Dataset extract =>
= Beginning of Section =

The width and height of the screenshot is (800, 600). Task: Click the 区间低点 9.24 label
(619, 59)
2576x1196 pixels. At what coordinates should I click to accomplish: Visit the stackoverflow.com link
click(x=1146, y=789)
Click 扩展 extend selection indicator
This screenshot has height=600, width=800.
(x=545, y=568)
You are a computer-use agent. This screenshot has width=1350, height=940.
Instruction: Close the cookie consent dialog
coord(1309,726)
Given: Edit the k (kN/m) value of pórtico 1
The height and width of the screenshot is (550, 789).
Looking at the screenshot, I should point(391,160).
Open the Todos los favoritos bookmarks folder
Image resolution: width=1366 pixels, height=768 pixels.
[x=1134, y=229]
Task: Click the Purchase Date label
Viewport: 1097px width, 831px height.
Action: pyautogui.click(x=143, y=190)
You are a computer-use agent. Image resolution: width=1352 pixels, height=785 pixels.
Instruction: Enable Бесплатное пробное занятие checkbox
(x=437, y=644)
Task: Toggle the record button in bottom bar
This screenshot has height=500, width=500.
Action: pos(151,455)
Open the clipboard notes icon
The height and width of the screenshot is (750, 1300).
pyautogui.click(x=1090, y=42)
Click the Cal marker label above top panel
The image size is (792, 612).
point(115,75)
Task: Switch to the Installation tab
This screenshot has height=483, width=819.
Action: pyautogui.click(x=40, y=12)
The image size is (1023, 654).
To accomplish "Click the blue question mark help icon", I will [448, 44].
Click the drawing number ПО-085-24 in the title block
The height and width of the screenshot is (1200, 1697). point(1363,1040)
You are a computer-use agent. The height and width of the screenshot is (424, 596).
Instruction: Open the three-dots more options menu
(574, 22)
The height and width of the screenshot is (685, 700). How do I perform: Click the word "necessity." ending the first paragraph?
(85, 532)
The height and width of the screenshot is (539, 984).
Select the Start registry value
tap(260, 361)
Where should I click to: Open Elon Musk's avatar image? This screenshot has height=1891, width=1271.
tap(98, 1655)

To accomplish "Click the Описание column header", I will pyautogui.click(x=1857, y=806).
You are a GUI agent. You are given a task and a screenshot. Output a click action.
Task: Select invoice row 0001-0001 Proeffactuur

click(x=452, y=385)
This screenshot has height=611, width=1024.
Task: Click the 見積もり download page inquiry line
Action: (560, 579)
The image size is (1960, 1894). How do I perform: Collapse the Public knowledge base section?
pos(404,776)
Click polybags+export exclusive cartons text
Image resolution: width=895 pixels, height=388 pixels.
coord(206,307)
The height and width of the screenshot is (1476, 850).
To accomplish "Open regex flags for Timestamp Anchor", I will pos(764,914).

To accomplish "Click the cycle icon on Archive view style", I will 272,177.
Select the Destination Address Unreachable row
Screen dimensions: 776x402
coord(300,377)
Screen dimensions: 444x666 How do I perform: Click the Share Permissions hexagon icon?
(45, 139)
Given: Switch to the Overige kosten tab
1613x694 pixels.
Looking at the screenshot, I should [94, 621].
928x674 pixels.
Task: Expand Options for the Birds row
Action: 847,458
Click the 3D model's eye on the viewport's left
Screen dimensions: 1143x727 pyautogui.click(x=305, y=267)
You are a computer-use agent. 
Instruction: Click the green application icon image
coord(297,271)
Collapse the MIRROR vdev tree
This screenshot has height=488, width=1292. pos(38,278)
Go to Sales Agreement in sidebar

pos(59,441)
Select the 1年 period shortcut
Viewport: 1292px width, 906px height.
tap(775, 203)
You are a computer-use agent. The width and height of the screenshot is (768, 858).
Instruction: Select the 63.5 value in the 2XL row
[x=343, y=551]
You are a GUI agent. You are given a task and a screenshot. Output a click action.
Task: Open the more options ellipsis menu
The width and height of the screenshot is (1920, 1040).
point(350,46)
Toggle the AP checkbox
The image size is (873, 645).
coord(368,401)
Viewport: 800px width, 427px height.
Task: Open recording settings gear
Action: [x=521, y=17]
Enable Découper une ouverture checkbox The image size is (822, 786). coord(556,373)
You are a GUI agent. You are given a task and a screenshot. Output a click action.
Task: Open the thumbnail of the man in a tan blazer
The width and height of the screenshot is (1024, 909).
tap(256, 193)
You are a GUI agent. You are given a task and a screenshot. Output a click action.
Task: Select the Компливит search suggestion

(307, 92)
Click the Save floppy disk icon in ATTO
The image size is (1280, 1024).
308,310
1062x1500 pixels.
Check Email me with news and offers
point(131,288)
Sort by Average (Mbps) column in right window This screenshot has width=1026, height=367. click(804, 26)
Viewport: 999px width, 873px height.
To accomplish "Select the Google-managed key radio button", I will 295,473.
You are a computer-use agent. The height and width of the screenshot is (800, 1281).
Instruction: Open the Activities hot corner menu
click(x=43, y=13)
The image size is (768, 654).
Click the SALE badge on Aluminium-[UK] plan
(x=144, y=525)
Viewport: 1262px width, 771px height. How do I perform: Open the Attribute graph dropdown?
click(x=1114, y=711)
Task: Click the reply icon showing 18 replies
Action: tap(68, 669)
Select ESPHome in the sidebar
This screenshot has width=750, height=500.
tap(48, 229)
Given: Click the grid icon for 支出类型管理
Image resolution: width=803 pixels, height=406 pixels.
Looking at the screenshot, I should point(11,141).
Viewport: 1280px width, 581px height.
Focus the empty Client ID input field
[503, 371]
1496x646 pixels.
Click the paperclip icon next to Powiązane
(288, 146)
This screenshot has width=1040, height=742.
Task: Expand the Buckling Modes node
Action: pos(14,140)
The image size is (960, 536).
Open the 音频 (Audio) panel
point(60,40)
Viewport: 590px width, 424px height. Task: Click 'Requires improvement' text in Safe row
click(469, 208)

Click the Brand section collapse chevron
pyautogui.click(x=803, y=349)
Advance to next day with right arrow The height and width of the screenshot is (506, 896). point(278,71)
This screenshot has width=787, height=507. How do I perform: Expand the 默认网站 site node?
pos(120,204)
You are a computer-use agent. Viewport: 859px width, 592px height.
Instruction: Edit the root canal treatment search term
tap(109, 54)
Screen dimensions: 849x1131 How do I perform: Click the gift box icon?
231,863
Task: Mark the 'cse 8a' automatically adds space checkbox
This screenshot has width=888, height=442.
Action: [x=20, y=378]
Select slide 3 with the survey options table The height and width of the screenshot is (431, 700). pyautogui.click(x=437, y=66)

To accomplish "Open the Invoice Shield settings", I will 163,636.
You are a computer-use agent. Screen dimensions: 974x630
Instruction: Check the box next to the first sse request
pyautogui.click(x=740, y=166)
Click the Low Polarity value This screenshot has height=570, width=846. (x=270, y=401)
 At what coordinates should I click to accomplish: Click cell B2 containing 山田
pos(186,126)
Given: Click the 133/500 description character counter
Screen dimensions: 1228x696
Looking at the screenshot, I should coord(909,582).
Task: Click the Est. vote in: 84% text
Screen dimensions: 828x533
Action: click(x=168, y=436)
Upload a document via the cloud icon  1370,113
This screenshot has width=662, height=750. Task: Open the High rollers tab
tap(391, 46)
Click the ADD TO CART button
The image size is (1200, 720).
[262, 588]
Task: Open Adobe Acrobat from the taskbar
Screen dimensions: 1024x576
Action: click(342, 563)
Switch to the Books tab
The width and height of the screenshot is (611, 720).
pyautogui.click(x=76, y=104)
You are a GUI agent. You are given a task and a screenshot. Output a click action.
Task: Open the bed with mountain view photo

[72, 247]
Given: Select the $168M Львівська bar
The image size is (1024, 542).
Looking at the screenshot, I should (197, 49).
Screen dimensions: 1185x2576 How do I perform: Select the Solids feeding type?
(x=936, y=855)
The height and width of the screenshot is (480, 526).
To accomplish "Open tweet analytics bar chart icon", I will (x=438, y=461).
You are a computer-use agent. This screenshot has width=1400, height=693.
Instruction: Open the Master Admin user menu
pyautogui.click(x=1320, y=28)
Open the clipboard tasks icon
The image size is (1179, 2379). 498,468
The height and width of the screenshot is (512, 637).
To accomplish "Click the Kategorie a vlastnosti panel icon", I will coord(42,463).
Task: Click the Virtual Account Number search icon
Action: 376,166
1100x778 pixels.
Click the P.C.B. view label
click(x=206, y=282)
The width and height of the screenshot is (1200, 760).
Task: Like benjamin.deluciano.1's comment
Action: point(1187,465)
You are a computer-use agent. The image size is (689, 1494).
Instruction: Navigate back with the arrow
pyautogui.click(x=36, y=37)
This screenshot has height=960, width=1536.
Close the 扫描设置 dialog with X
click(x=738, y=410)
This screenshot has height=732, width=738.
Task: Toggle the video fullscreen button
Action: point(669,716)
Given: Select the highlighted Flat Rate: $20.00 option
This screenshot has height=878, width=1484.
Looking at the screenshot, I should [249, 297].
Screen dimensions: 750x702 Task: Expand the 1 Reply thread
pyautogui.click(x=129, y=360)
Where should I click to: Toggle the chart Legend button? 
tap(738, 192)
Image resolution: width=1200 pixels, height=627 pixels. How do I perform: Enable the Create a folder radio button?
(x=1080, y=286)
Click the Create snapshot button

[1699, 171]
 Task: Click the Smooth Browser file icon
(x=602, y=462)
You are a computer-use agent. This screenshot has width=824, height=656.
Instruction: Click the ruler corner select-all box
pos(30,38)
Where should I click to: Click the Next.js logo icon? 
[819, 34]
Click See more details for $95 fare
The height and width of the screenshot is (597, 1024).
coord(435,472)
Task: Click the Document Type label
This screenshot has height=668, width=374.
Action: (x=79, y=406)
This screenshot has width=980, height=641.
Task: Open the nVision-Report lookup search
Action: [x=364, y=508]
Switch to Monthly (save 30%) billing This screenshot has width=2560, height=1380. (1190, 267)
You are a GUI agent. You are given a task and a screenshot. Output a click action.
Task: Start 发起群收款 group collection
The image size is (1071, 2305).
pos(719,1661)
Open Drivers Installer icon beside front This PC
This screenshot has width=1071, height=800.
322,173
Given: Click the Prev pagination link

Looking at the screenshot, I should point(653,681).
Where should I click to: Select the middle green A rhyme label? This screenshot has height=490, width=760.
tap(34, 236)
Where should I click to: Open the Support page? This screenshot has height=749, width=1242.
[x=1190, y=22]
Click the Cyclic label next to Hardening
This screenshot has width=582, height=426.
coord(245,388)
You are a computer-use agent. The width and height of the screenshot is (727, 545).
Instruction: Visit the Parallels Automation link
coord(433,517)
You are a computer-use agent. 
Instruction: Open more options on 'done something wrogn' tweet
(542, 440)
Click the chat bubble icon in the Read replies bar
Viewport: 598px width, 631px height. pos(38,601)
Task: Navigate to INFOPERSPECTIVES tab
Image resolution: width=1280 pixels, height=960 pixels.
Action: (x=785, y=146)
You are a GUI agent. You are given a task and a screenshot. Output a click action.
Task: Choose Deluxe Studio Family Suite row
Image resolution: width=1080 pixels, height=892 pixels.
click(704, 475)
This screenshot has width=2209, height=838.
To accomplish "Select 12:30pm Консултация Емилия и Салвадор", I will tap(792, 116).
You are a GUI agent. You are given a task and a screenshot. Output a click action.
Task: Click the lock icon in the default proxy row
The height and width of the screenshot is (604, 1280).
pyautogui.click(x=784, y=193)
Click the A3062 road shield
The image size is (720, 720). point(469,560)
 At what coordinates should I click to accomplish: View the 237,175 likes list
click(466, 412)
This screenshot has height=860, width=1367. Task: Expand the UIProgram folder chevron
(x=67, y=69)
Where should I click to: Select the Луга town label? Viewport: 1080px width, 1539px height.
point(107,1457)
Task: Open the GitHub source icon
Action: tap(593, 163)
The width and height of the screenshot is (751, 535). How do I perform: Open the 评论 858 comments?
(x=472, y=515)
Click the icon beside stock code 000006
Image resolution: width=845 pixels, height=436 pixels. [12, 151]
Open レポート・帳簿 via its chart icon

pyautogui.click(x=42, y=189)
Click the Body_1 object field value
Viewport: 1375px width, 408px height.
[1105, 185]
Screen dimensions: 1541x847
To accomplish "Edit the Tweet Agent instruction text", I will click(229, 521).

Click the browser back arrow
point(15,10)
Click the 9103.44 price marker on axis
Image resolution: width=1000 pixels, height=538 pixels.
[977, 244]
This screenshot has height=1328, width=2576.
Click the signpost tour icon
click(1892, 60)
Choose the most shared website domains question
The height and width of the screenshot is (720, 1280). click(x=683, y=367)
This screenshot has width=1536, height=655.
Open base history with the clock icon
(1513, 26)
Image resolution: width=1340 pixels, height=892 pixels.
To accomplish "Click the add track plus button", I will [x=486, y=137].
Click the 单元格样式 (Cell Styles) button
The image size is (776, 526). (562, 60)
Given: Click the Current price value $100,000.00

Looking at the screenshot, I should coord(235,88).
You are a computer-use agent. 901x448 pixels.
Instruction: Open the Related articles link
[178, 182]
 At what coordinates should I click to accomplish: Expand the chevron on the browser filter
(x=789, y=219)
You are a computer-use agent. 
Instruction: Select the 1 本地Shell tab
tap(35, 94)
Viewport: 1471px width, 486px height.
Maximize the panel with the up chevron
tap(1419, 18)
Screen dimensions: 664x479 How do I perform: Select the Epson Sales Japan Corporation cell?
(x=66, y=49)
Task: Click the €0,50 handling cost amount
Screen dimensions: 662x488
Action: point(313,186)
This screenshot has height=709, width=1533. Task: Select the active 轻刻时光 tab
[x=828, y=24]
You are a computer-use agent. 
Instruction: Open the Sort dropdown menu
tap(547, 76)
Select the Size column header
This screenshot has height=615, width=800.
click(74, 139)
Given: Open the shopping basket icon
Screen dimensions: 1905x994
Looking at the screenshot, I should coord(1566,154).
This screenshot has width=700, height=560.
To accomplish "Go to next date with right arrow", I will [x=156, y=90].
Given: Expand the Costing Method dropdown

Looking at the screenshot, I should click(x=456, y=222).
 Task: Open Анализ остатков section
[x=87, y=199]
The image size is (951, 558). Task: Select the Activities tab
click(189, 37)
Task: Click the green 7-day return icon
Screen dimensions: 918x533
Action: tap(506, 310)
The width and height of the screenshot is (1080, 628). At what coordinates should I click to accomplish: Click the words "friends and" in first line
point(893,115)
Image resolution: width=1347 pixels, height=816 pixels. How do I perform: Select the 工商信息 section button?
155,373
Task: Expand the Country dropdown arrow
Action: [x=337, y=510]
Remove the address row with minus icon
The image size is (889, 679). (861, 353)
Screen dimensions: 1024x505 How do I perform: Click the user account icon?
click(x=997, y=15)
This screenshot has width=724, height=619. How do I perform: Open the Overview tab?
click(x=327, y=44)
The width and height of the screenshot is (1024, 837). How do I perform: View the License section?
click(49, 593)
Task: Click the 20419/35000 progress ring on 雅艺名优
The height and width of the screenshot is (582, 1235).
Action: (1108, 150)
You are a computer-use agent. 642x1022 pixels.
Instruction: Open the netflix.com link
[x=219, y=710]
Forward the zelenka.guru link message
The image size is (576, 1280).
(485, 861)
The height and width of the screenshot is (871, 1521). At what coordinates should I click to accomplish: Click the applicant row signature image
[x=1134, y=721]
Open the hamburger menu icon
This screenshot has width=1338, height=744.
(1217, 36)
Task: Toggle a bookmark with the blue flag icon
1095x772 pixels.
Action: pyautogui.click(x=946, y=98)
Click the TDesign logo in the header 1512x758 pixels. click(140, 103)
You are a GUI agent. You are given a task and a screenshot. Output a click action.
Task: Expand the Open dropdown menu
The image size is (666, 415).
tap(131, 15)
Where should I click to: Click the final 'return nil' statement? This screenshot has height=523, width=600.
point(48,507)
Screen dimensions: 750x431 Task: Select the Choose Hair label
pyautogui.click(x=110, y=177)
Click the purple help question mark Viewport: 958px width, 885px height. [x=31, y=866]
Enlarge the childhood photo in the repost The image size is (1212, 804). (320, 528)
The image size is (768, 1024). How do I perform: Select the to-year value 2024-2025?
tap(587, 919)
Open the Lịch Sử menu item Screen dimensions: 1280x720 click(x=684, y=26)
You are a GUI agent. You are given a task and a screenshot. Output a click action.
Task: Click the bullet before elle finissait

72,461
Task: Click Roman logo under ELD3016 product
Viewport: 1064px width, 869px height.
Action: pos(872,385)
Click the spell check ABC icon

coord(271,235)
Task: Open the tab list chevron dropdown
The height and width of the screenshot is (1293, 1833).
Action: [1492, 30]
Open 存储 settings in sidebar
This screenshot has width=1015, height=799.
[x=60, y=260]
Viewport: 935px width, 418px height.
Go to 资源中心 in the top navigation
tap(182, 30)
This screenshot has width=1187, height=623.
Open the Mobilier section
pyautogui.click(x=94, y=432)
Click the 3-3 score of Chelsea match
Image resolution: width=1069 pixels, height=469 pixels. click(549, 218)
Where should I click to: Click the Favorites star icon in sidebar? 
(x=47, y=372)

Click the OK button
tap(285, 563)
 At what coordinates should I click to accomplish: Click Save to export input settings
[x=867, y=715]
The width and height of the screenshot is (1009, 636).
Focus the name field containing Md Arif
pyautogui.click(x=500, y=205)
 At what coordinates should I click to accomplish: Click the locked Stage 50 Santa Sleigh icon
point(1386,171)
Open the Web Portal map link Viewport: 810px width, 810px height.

= End of Section =

What the task asks => Only the lines containing the word "help" should be returned from the data above.

Written response =>
To accomplish "Click the blue question mark help icon", I will [448, 44].
Click the purple help question mark Viewport: 958px width, 885px height. [x=31, y=866]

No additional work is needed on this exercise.